I want to prove that $f(x,y) = \frac{x^2y^2}{x^2+y^2} , (f(0,0) = 0)$ is (totally) differentiable at $ \begin{pmatrix} 0 \\ 0 \end{pmatrix}$. I want to use the criterion that a function which is continuously partially differentiable is differentiable. So I compute $\frac{\partial f}{\partial x}=\frac{2xy^4}{(x^2+y^2)^2}$ (The partial derivative $\frac{\partial f}{\partial y}$ works analogously). Going back to the definition of partial deriviative with respect to the $x$ direction, we see that $\frac{\partial f}{\partial x}(0,0)=0$.
So it remains to show that $\lim_{(x,y) \to (0,0)} \frac{\partial f}{\partial x}(x,y) = 0.$ I use the $\epsilon-\delta$ criterion: Let $\epsilon >0 $. Let $\delta := \frac{1}{2} \epsilon$. So let $d((x,y),(0,0)) = \sqrt{x^2+y^2}< \delta$, say $\sqrt{x^2+y^2} = \delta'<\delta.$ This implies $|x|\leq\delta'<\delta, |y|\leq\delta'<\delta$. Therefore: $|\frac{\partial f}{\partial x}(x,y)| \leq \frac{2(\delta')^5}{(\delta')^4} = 2\delta'<2\delta=\epsilon$, as desired.
Is this analysis correct?
Your idea is fine but $0<\sqrt{x^2+y^2}<\delta$ doesn't imply $$\frac{1}{(x^2+y^2)^2}<\frac{1}{\delta^4} $$ The correct inequality is actually in the opposite direction.

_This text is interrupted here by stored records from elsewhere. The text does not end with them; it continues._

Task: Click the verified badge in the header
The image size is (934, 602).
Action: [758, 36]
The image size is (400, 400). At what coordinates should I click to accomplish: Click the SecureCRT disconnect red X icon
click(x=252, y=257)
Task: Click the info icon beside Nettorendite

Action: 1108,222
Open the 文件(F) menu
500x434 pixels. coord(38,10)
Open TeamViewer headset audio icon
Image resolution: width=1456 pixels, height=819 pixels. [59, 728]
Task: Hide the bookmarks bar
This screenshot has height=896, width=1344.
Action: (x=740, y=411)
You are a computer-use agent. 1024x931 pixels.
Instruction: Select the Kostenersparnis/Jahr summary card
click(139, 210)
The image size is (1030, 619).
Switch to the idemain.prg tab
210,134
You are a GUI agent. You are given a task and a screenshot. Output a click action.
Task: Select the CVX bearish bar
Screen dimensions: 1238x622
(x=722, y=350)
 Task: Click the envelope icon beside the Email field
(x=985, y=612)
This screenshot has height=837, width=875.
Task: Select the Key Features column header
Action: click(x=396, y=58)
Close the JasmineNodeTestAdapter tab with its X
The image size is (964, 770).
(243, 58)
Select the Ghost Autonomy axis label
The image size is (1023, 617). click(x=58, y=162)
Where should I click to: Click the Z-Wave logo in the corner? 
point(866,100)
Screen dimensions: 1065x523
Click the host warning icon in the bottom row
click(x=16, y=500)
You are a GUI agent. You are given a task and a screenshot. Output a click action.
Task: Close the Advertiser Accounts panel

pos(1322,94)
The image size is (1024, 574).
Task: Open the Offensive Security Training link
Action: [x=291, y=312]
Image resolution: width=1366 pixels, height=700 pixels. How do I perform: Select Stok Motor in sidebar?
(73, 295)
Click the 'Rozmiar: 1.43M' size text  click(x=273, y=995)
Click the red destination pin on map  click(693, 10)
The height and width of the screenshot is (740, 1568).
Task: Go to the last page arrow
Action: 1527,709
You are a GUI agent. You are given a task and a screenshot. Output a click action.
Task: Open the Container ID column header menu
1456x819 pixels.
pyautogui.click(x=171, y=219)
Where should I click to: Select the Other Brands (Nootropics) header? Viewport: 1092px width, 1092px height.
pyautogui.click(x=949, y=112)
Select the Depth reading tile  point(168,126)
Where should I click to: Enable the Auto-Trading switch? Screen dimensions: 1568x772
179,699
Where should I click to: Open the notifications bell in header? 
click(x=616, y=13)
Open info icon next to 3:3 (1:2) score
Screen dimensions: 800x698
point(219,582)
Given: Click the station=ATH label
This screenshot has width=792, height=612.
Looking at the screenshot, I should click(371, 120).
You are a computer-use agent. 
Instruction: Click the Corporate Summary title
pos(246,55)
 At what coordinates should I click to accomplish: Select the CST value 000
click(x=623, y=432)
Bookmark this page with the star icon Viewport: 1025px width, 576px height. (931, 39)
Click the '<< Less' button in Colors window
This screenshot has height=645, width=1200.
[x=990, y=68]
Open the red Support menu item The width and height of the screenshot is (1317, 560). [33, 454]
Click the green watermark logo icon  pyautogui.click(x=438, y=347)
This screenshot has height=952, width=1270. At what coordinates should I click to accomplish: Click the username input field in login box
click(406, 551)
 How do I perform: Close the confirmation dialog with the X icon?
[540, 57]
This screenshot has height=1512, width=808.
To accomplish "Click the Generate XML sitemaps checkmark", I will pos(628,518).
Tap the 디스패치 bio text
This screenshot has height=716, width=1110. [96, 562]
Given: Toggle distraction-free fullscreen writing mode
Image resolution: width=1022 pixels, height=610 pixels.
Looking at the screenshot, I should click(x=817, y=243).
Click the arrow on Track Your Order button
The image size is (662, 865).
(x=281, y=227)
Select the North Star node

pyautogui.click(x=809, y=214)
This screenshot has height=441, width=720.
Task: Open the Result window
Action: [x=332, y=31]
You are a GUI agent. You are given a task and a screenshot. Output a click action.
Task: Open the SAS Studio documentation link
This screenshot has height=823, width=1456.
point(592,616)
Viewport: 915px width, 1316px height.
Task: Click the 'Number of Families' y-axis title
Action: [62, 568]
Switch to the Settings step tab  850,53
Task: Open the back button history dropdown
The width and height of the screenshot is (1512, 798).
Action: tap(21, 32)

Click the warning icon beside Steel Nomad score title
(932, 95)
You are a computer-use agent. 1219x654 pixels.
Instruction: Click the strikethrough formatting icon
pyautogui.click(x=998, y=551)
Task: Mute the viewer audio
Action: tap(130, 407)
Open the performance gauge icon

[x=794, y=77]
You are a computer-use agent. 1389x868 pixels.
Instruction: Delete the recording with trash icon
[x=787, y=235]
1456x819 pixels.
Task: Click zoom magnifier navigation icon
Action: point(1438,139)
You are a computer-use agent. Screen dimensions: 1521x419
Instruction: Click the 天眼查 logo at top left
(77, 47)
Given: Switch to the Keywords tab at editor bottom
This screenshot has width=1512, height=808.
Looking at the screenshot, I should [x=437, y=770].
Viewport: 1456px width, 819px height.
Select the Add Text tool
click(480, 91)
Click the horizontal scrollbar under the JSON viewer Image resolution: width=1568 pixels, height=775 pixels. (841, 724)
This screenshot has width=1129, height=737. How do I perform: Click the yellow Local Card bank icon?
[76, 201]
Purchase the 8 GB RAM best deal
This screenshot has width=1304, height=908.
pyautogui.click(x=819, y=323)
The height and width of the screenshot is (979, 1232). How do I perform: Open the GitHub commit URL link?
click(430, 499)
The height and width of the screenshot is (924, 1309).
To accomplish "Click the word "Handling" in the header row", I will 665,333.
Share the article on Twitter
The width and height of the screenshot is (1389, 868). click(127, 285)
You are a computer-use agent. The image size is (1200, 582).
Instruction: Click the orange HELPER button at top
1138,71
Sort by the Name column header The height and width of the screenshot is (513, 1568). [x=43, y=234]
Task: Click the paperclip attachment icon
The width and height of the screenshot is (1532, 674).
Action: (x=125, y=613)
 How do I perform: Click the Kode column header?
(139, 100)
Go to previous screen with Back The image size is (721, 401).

Furthermore, you have to show $$\left|\frac{2xy^4}{(x^2+y^2)^2}\right|<\varepsilon $$ (The absolute value is important here.) I would instead use $|xy|\leq x^2+y^2$ and $y^2\leq x^2+y^2$ so $$\left|\frac{2xy^4}{(x^2+y^2)^2}\right|\leq \frac{2|y|^3}{x^2+y^2}\leq 2|y| $$ Then, $|y|\leq \sqrt{x^2+y^2}<\varepsilon/2$, and you can finish from here. So, your choice of $\delta$ works here.